The loss of diplomatic ally El Salvador to Beijing will have little effect on Taiwan’s economy or financial stability due to the nation’s relatively low exposure, financial and economic officials said yesterday.
The Latin American nation is Taiwan’s 73th-largest trading partner, with bilateral trade totaling US$60.28 million last year, an increase of 12.14 percent from a year earlier, the officials said.
The figure accounted for only 0.03 percent of Taiwan’s GDP, they said.
The diplomatic setback might call a free-trade agreement into question, but the government has yet to receive a formal notice, they said.
Unilaterally terminating the agreement would require a notification period of 180 days, during which the agreement would remain in effect, the officials said.

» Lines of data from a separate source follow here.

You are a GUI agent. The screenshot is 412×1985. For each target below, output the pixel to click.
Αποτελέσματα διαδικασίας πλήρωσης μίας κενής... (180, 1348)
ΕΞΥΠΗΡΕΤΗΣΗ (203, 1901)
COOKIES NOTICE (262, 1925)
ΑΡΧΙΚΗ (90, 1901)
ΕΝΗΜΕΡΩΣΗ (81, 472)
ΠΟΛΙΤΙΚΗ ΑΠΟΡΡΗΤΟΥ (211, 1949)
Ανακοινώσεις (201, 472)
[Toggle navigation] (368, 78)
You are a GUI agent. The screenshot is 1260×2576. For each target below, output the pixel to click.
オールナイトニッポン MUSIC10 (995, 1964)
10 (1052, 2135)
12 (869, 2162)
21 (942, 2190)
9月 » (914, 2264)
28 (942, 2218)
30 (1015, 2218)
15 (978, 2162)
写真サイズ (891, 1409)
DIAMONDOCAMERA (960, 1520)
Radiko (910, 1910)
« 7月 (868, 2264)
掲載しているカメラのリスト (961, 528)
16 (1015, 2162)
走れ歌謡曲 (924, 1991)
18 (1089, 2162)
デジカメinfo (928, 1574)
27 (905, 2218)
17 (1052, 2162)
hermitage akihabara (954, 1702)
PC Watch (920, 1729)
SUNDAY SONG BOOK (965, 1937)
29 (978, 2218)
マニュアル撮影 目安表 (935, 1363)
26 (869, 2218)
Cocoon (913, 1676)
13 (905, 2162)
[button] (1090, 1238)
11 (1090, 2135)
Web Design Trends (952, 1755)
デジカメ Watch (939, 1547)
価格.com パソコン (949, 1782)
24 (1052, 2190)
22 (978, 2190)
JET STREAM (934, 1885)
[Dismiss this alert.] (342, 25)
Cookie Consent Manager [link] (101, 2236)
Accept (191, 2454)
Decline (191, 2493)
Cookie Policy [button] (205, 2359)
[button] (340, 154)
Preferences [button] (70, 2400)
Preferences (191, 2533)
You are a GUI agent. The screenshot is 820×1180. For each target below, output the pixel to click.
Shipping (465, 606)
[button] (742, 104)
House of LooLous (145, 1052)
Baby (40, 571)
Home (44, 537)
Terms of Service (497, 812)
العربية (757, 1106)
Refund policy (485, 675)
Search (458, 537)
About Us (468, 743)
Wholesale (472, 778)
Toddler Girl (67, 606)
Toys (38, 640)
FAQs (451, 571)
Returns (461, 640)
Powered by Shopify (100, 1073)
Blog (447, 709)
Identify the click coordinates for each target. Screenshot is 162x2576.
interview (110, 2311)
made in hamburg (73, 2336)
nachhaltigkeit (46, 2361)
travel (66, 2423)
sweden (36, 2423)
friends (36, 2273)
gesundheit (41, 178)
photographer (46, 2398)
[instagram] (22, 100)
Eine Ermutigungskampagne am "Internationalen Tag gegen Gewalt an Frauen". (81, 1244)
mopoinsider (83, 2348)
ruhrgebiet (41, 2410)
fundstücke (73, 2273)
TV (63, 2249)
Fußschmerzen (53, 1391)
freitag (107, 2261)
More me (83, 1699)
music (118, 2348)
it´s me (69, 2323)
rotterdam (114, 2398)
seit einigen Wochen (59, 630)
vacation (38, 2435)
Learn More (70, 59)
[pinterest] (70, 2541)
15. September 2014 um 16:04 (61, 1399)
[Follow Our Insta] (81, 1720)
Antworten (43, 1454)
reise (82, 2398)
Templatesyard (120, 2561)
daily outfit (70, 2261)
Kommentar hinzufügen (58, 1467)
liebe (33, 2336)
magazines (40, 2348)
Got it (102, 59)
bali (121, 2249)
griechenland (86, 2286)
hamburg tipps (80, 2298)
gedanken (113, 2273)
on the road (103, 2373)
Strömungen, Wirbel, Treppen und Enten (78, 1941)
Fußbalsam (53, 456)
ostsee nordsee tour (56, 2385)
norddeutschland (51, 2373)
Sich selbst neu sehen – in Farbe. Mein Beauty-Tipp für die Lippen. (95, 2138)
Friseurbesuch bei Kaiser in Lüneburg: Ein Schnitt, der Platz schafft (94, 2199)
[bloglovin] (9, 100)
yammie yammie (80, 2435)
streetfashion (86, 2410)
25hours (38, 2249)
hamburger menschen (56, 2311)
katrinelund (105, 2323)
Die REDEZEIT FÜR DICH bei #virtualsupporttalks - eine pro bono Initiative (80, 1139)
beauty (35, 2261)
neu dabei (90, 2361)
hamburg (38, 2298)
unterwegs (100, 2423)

Under the agreement, Taiwan exports 3,500 tax-free items to El Salvador, while allowing the import of 5,600 tax-free items from the Latin American nation, they said.
Local firms mainly sell plastic products, machinery equipment and auto parts to El Salvador, and import sugar cane, recycled paper and steel products, they added.
The two sides have also inked memorandums of understanding on intellectual property protection, exhibition cooperation as well as coffee and other business exchanges, the Bureau of Foreign Trade said.
Walter Yeh (葉明水), executive president of the Taiwan External Trade Development Council, said the trade promotion body would bypass El Salvador during an upcoming trip to Latin America and would call off a biannual trade show scheduled for November.
“We will need further assessments on trade events in the long term,” Yeh said.
Taiwan’s financial institutions have a mild exposure to El Salvador due to the absence of bank branches there, the Financial Supervisory Commission said.
As of last month, domestic banks had NT$19.59 million (US$637,488) in exposure to El Salvador and had set aside NT$135,000 as provision or impaired assets, the commission said.
Local investors have NT$4.15 billion in exposure to El Salvador through onshore and offshore trust funds, accounting for less than 1 percent of the funds’ net worth, the commission said.
Domestic life insurance, security and futures companies have zero exposure, it added.